Excellent!.......2006-02-04
Just a collection of informative vignettes detailing the Brothers and Sisters contributions to the creation of the Old West. Yet another piece of the historical African puzzle that everyone (but especially Blacks) need to become aware of.
How the West was really won........2006-01-04
THE BLACK WEST is a revised edition of an older book by William Loren Katz. He gives us a definitive history, not only of the Black people who helped settle the West, but also of the machinations of the United States to steal the land from the indigenous people. He includes the brawl with Santa Ana of Mexico regarding Texas as well as the struggle to take California from the Mexicans and the Indians. Katz lets us know that although Blacks were prominent in the settling of the West, they were not welcome additions. Many territories that later became states, passed "black laws" to restrict the entry of Blacks into the territories and to regulate their behavior once they were there. Two such laws were keeping them from voting and preventing them from attending the local schools.

* **Challenges**:
**a)** Answer these questions from the book reviews:
(i) What date appears with the review headed "Excellent!"?
(ii) Who wrote the older book of which THE BLACK WEST is a revised edition?
(iii) What two examples of "black laws" are given?
**b)** Quote the part of the book reviews starting with "How the West" and going on through "the local schools.".
The rows have no connection to the book reviews.

(Data for locating visible targets)
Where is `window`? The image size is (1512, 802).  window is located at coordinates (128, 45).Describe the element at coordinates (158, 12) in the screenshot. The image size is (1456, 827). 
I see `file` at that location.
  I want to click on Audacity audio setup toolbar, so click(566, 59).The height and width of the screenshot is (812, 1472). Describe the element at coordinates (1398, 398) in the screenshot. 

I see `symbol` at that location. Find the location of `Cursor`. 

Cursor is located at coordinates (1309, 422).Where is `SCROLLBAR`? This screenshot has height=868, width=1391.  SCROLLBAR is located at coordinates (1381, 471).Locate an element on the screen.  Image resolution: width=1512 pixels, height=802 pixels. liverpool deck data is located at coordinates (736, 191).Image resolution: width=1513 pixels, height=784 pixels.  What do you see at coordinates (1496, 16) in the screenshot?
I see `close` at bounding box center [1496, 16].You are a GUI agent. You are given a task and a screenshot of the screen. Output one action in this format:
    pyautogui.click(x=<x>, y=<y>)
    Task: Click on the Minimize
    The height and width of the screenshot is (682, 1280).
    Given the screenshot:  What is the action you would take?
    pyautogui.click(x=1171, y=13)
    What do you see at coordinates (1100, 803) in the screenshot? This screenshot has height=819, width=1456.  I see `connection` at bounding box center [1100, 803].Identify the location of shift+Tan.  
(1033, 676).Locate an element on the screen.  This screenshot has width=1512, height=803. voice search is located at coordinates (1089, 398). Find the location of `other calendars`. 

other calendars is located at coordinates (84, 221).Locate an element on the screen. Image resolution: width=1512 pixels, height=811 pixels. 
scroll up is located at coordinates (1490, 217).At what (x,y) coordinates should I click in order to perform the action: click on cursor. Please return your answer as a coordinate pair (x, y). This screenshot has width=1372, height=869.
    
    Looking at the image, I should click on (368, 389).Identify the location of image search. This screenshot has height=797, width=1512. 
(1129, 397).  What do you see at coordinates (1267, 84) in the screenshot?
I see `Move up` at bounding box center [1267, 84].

* **List of solutions**:
**a)**
(i) 2006-02-04
(ii) William Loren Katz
(iii) Keeping Blacks from voting and preventing them from attending the local schools

**b)**
How the West was really won........2006-01-04
THE BLACK WEST is a revised edition of an older book by William Loren Katz. He gives us a definitive history, not only of the Black people who helped settle the West, but also of the machinations of the United States to steal the land from the indigenous people. He includes the brawl with Santa Ana of Mexico regarding Texas as well as the struggle to take California from the Mexicans and the Indians. Katz lets us know that although Blacks were prominent in the settling of the West, they were not welcome additions. Many territories that later became states, passed "black laws" to restrict the entry of Blacks into the territories and to regulate their behavior once they were there. Two such laws were keeping them from voting and preventing them from attending the local schools.